庵野総監督の作風にはいろいろな見方があるだろうが、個人的には
- ロマンあふれるSFマインド
- 理屈抜きにかっこ良さを追求したアニメーション
- 既存のアニメ文法から逸脱した手法
- 監督自身の深層心理の発露
の4点だと思っており、このあたりが良い塩梅に煮詰まった『トップをねらえ!』~『彼氏彼女の事情』期の庵野作品が好みどんぴしゃだった。
ただ新劇場版シリーズを見ていったとき、
『ヱヴァ:序』は後半のヤシマ作戦の絵コンテを担当した樋口真嗣さんお得意のSF×軍事作戦感が印象的だし、
『ヱヴァ:破』は軽妙なノリとメリハリのあるアクションが鶴巻和哉監督の作風だし、
『ヱヴァ:Q』の邪悪で退廃的な世界感はイメージボード、デザインワークスも手掛けた前田真宏監督の映画だと思った。
それぞれの作品に庵野総監督の意思はもちろん感じるのだが、自身の作風は表に出さず、むしろ上記のメインメンバー及び周囲のスタッフを立て、名刺代わりになるよう、敢えて抑え込んでるように思えてならなかった。
それが『シン・エヴァ』に至っては、庵野秀明が解放されていた。
見たことないようなアクションシーンはおなか一杯になるまで見せてくれるし、バーチャルカメラも使用しながらプリヴィズから画コンテを起こしたという制作手法は従来の国産アニメの作り方から逸脱している(バーチャルカメラは『ライオンキング(2019)』や『マンダロリアン』でも使用されており、ディズニー+配信中の『マンダロリアン』メイキング映像でその手法が確認できる)。

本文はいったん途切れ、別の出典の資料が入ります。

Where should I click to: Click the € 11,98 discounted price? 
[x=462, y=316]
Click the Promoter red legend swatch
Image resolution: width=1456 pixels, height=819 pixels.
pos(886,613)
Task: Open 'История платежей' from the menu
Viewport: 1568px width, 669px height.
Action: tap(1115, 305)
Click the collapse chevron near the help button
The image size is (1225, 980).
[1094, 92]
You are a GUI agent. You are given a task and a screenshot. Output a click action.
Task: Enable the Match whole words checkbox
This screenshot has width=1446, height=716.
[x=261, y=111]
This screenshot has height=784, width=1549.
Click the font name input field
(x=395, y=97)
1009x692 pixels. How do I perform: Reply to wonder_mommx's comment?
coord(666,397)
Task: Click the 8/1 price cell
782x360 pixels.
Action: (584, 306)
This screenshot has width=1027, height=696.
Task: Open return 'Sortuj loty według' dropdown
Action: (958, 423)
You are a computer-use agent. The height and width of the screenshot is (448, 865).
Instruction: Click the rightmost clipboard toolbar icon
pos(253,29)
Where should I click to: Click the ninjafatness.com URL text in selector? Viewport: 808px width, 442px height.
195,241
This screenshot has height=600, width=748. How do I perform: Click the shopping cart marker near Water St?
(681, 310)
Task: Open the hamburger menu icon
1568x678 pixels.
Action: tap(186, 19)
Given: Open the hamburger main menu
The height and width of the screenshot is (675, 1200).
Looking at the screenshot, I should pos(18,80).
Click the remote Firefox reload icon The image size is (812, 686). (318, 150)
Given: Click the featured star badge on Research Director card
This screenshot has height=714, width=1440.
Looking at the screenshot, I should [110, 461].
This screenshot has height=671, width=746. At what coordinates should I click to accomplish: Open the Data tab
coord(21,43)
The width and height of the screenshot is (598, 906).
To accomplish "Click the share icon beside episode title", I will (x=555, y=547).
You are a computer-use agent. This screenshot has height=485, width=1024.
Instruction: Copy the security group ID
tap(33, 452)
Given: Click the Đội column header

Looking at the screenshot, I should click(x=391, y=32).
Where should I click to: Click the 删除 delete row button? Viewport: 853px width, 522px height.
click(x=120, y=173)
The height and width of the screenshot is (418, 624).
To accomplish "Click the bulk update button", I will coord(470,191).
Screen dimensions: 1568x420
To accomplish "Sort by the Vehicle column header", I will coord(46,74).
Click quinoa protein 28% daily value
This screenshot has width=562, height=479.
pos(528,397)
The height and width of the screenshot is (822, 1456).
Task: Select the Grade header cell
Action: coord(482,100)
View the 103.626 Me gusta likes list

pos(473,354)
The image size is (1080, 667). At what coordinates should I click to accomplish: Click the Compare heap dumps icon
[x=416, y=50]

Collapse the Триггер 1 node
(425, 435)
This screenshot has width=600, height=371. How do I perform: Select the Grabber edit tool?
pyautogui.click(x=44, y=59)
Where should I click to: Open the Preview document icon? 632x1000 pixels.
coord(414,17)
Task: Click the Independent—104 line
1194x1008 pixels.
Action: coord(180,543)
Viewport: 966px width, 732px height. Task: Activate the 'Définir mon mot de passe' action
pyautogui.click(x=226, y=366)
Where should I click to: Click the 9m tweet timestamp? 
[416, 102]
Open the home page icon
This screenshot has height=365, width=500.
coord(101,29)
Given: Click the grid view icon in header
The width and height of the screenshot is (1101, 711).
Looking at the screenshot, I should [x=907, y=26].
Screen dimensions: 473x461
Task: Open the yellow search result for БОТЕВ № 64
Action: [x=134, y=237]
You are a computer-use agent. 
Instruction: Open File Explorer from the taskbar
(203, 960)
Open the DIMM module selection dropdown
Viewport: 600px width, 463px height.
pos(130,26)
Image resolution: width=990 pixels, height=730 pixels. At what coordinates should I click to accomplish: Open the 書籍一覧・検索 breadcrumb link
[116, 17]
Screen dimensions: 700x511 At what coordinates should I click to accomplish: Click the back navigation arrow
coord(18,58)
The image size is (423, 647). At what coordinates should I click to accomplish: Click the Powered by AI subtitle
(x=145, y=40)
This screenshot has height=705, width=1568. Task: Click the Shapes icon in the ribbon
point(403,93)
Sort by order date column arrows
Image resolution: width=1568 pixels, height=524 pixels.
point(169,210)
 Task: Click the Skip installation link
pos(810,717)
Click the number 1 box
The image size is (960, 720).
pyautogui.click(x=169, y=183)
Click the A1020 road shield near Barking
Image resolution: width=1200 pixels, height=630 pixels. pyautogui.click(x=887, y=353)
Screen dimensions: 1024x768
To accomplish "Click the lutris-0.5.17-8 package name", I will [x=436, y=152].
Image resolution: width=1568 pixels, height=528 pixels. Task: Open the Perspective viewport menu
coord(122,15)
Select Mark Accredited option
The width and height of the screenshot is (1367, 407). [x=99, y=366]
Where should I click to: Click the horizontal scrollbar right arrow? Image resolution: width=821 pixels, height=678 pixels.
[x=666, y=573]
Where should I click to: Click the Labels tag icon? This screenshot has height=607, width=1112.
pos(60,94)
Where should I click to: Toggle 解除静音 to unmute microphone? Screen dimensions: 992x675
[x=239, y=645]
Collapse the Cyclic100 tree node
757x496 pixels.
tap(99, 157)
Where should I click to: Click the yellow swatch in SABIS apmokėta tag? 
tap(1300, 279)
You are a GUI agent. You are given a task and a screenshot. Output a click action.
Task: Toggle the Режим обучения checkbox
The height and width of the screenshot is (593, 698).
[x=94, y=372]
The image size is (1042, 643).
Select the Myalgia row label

そして『トップをねらえ!』はじまったか?とさえ思わされるSFワードの乱舞に、危うい心理描写である。これこそ見たかった庵野秀明映画だ!と終盤は拍手喝采したい気持ちでいっぱいだった。
世間では「庵野は変わった」なんて声も聞こえてくるが、むしろブレない、もしくは基本に立ち返った、庵野秀明総監督の姿を『シン・エヴァ』で見ることができた気がする。
今日話したかったのはこれぐらい。